Unlocked and Unattended Medication and Treatment Carts
Penalty
Summary
The deficiency involves the facility’s failure to keep medication and treatment carts locked when not under the direct observation of the assigned nurse, contrary to facility policy requiring all drugs and biologicals to be stored in locked compartments and secured when not in use. Surveyors observed an unlocked and unattended medication cart on one hall early in the morning, with the assigned LPN acknowledging that the cart should have been locked, stocked, and secured when she left it to go down another hall approximately 64 feet away. Additional observations showed two medication carts and a treatment cart unlocked and unattended near the nurses’ station for two halls, with one cart’s narcotic box door open (though the narcotic box itself was locked). The drawers of these carts contained OTC medications, insulin pens and vials, inhalers, nebulizer medications, and multiple resident bubble packs of prescription drugs including anticoagulants, antipsychotics, antihypertensives, analgesics, diuretics, and potassium chloride.

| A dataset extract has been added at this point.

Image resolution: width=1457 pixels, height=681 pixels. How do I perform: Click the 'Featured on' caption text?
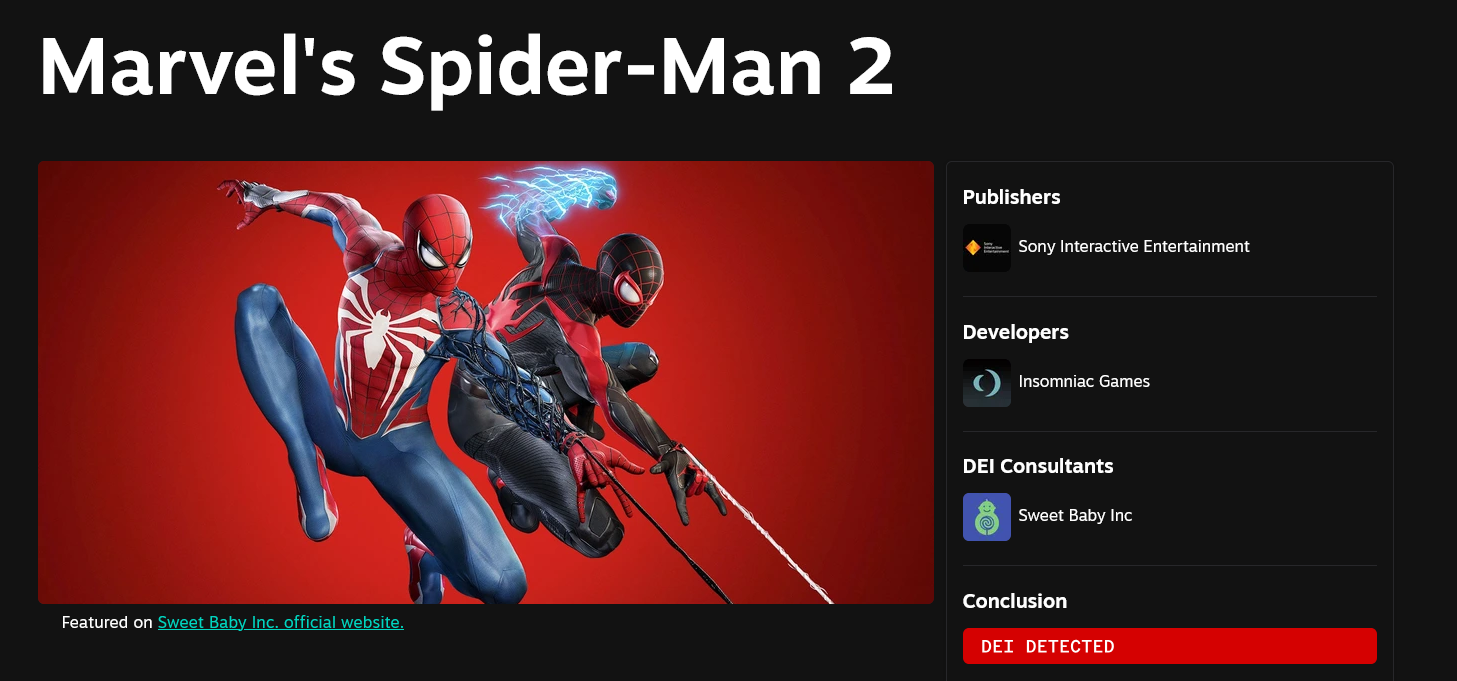coord(107,622)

Surveyors further observed another unlocked and unattended medication cart on a different hall, and staff interviews confirmed that nurses had been off the floor and out of sight of their assigned carts for approximately 10–15 minutes while the carts remained unlocked. One agency LPN stated she and another nurse were assigned to the treatment cart and that the carts should not have been left unlocked, acknowledging she had been trained by both the agency and the facility on the importance of locking carts when out of sight. Later that morning, another medication cart on a hall was found unlocked while the assigned LPN was approximately 35 feet away in a resident’s room; the LPN stated she left the cart unlocked to respond to a yelling resident but recognized it should have been locked when not in her line of sight. The DON and the Administrator both stated their expectation that medication and treatment carts be locked when nurses are away and out of sight of the carts, confirming that the observed practices did not meet facility expectations or policy.